Why Clarida backs gradual rate hikes

Monetary policy remains accommodative and gradual rate increases are likely to be needed, Federal Reserve Vice Chair Richard Clarida said Thursday in his first speech since being sworn in last month.

“If the data come in as I expect, I believe that some further gradual adjustment in the federal funds rate will be appropriate,” Clarida told an audience in D.C., according to prepared text released by the Fed. “I believe monetary policy today remains accommodative, and that, with the economy now operating at or close to mandate-consistent levels for inflation and unemployment, the risks that monetary policy must balance are now more symmetric and less skewed to the downside.”

Richard Clarida
Richard Clarida, vice chairman of the U.S. Federal Reserve
Bloomberg News

Clarida did not specify how many hikes would be needed to reach a neutral level — one that neither stimulates nor restricts the economy — or if he thought rates would need to rise above a neutral level. He said he would use “a wide range of economic and financial market indicators” as well as “predictions yielded by model-based scenarios” to help him decide “the pace and ultimate destination for monetary policy adjustment.”

If the economy strength continues, job creation stays “robust” with “a material rise in actual and expected inflation, that circumstance would indicate to me that additional policy normalization might well be required beyond what I currently expect. By contrast, if strong growth and employment gains were to continue and be accompanied by stable inflation, inflation expectations, and expectations for Fed policy, that situation, to me, would argue against raising short-term interest rates by more than I currently expect.”

He called the Federal Open Market Committee’s decision to raise the federal funds rate target 25 basis points to a 2% to 2.25% range “another step in removing the extraordinary degree of accommodation put in place in the aftermath of the Global Financial Crisis,” one he agreed with.

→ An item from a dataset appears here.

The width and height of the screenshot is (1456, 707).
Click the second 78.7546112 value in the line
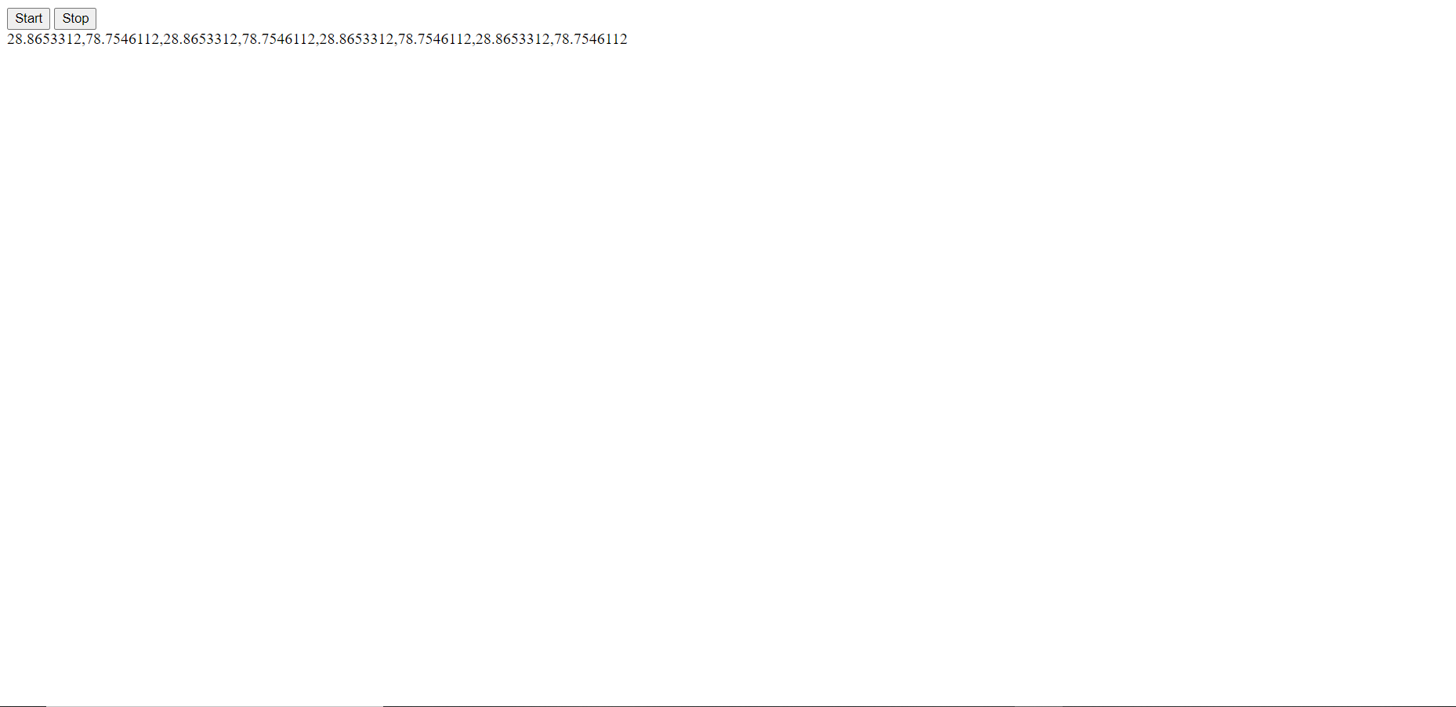[x=279, y=39]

He noted the importance of keeping real interest rates above the longer-run neutral real rate, or r-star, which is not yet the case. And while estimates of r-star are inexact, Clarida said, “I do not believe they should be ignored,” but rather regularly updated.

“Moreover, because monetary policy operates with a lag, and with inflation presently close to the 2 percent goal, it will be especially important to monitor inflation expectations closely — using both surveys and financial market data —to best calibrate the pace and destination for policy normalization.”

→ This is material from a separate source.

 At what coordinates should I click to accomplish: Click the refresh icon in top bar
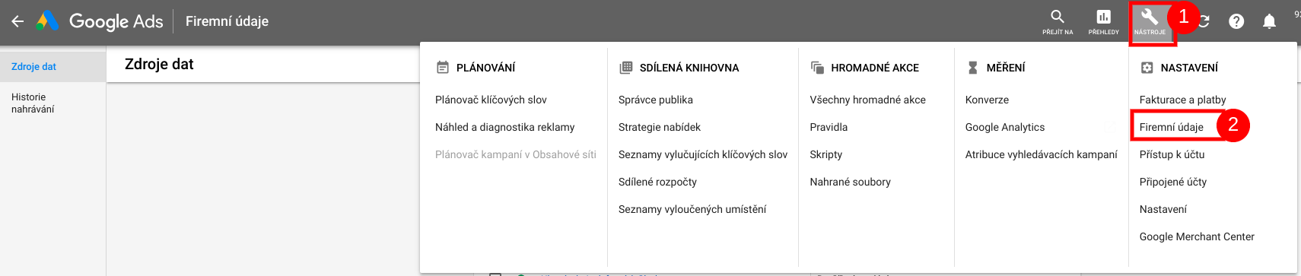click(x=1204, y=21)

Clarida suggested both structural and cyclical factors may be responsible for gross domestic product growth and the “surprising” strength in the jobs market. “That said, based on my reading of the accumulating evidence, I believe that trend growth in the economy may well be faster and the structural rate of unemployment lower than I would have thought several years ago,” he noted. “This outlook for the labor market also reflects my view that the structural, or longer-run, rate of unemployment — that is, the unemployment rate consistent with stable inflation over the longer run — may be somewhat lower than I would have thought several years ago. What this means is that, even with today’s very low unemployment rate, the labor market might not be as tight — and inflationary pressures not as strong — as I once would have thought.”

Most FOMC participants, he noted, have cut their estimates for the long-run unemployment rate over the past several years, as have others. “This makes sense,” he said. “With unemployment falling and wage gains thus far in line with productivity and expected inflation, the traditional indicators of cost-push price pressure are not flashing red right now.”

With the economy “as near as it has been in a decade to meeting both of the Fed’s dual-mandate objectives,” Clarida said, it “suggests to me that monetary policy at this stage of the economic expansion should be aimed at sustaining growth and employment at levels consistent with keeping inflation at or close to the 2 percent rate consistent with price stability. By contrast, until this year, the appropriate focus of policy had been to return employment and inflation to levels consistent with our dual-mandate objectives. With the economy now operating at or close to mandate-consistent levels for inflation and unemployment, the risks that monetary policy must balance are now more symmetric and less skewed to the downside.”